• **What is expected**:
First find the line with "Conditions générales de" in the entries below, then set down exactly every line through the line with "Lives & Replay (315, 73)", that line included.

• **Listed records**:
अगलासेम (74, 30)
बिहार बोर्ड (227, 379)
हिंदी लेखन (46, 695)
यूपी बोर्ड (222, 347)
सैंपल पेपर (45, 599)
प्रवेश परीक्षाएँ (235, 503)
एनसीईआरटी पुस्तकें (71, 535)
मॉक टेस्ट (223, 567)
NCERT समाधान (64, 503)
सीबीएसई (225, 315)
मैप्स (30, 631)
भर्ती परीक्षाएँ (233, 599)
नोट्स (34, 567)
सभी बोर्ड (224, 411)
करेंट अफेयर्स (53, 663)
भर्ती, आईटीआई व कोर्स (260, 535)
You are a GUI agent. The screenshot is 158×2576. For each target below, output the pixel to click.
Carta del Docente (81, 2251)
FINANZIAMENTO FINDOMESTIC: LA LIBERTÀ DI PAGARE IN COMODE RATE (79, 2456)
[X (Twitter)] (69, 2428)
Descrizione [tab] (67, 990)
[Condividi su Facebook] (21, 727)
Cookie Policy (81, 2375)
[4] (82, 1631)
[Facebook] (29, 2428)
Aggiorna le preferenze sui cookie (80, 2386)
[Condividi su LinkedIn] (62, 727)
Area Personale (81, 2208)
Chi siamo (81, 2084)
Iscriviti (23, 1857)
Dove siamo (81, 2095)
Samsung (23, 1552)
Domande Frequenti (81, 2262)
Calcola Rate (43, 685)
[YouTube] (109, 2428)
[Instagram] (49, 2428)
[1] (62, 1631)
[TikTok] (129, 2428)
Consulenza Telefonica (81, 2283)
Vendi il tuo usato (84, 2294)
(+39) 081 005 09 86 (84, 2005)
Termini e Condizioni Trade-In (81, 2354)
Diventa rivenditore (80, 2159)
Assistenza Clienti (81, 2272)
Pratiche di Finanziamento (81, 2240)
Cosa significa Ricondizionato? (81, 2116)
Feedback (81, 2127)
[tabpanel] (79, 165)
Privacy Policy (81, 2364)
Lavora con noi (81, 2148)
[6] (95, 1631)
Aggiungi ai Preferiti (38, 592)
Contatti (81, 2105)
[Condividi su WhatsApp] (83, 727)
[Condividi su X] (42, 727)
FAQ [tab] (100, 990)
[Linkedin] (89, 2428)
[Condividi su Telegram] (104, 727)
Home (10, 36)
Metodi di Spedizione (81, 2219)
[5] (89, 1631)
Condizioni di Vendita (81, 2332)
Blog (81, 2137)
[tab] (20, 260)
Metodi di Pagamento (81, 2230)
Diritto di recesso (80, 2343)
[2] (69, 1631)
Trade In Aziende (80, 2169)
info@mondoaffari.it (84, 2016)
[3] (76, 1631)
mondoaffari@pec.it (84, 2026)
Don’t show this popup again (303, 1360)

* * *

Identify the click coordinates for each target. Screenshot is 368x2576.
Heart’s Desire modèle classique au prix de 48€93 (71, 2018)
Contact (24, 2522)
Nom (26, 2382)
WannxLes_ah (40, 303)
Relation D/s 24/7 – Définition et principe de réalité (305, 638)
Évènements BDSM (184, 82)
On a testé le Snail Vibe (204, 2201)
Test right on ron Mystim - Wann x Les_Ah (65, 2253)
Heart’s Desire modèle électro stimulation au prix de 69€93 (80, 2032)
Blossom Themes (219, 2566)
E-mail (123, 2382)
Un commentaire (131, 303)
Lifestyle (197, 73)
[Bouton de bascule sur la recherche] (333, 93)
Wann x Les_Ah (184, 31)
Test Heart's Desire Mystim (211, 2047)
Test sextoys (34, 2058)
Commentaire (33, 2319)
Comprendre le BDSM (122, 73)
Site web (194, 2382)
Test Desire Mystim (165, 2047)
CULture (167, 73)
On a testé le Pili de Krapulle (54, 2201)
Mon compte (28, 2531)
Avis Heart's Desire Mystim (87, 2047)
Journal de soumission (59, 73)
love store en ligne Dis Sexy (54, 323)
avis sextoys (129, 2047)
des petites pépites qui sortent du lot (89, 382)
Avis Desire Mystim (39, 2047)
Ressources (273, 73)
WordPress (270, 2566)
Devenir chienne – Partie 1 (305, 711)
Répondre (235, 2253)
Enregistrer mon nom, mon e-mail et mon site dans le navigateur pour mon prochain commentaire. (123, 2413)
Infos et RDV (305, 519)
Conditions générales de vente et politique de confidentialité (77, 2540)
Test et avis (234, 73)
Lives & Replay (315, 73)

• **Task answer**:
Conditions générales de vente et politique de confidentialité (77, 2540)
Test et avis (234, 73)
Lives & Replay (315, 73)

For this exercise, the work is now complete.